Compte rendu du livre :
L'Empire des gènes.
Histoire de la sociobiologie,de Jacques G. Ruelland,
ENS Éditions (La croisée des chemins), 2004.Ce livre n'est pas une histoire de la sociobiologie comme l'indique son sous-titre ; c'est une attaque en règle contre cette discipline. Inventée en 1975 par un professeur de zoologie de Harvard, Edward O. Wilson, la sociobiologie recherche les fondements biologiques de toutes les formes de sociétés animales et humaines. En d'autres termes, elle traque les déterminismes biologiques des comportements sociaux. Depuis sa création, elle n'a cessé de susciter des polémiques. Souvent soupçonnée de véhiculer un discours raciste, sexiste et élitiste, elle fut davantage perçue par nombre de commentateurs comme une entreprise réactionnaire que comme une nouvelle discipline scientifique. En particulier, elle fut accusée de justifier les inégalités sociales en prétendant montrer qu'elles avaient une origine biologique.

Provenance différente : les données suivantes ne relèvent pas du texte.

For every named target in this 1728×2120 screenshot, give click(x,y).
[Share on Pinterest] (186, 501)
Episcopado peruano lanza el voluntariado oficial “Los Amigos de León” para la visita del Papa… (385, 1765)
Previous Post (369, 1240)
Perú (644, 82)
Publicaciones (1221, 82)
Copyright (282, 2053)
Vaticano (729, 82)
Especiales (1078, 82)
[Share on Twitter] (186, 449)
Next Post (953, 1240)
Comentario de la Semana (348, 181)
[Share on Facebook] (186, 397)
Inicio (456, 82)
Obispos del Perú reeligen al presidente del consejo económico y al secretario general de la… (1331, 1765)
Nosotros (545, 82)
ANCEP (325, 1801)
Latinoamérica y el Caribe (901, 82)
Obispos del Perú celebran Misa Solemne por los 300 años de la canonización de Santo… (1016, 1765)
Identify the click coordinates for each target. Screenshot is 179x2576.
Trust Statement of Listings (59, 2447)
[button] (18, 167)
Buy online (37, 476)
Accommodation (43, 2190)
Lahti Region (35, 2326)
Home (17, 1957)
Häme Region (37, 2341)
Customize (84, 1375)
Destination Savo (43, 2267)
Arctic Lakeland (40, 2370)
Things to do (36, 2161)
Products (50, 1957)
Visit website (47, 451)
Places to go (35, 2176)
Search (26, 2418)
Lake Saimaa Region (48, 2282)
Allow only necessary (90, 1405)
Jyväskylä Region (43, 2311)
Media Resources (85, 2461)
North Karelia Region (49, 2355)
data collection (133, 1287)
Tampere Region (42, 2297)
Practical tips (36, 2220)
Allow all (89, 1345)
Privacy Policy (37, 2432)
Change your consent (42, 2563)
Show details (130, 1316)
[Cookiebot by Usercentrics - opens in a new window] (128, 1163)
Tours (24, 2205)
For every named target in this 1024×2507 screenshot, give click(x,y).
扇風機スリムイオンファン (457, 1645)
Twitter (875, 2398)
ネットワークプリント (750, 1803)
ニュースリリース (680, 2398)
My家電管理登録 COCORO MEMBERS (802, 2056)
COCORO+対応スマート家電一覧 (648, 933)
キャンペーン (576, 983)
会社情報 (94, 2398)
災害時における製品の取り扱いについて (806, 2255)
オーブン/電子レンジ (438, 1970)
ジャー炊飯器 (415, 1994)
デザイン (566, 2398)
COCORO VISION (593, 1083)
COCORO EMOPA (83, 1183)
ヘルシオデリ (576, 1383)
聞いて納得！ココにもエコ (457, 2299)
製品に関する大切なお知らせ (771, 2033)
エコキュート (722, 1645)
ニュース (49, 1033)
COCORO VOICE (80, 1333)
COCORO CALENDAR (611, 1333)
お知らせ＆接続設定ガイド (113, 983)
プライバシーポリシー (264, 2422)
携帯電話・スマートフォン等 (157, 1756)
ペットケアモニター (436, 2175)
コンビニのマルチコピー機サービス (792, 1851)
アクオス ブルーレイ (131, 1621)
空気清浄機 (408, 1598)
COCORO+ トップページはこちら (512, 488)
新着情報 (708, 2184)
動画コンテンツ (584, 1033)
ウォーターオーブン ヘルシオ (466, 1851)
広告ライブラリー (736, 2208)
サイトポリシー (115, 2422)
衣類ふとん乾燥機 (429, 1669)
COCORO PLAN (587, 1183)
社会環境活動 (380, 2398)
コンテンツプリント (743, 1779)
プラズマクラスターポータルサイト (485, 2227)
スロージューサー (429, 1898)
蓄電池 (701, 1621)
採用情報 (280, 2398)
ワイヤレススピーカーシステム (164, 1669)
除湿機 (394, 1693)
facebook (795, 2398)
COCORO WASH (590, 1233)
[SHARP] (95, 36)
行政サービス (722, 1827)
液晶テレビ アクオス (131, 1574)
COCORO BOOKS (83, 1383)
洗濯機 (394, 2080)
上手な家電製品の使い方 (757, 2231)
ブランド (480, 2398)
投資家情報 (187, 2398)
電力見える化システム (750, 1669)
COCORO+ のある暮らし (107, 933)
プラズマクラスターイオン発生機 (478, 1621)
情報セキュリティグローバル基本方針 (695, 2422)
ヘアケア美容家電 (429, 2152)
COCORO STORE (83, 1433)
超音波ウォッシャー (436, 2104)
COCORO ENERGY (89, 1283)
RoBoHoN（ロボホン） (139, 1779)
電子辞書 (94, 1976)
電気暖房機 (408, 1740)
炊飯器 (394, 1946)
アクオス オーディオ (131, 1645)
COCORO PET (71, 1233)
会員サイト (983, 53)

Toute la question est de savoir ce qu'il faut retenir de la sociobiologie au-delà de ces travers idéologiques. Sur ce point, Jacques Ruelland est sans équivoque. Distinguant la sociobiologie animale de la sociobiologie humaine, il affirme que si la « première a des prétentions légitimes à la scientificité, […] la seconde ne peut en affirmer ». Il reproche par exemple aux partisans de cette dernière de s'appuyer sur un concept de gène très simpliste dans leur recherche de déterminismes génétiques. De même, il souligne l'insuffisance de données empiriques permettant d'expliquer le comportement humain à partir de celui de l'animal. Et il dénonce la visée hégémonique de la sociobiologie sur l'ensemble des sciences sociales. Toutes ces critiques ont le mérite de mettre en avant le caractère précipité, et parfois tendancieux, des prétendues explications scientifiques proposées par les sociobiologistes quant aux comportements humains.
Cela veut-il dire que la sociobiologie est fondamentalement une entreprise idéologique ? Est-ce forcément être réactionnaire que de vouloir chercher dans la biologie certaines explications de nos comportements ? C'est ce que tend à affirmer Ruelland. C'est là qu'on ne le suivra pas, de peur de tomber dans une autre forme d'idéologie.Thomas Lepeltier, Sciences Humaines, 157, février 2005.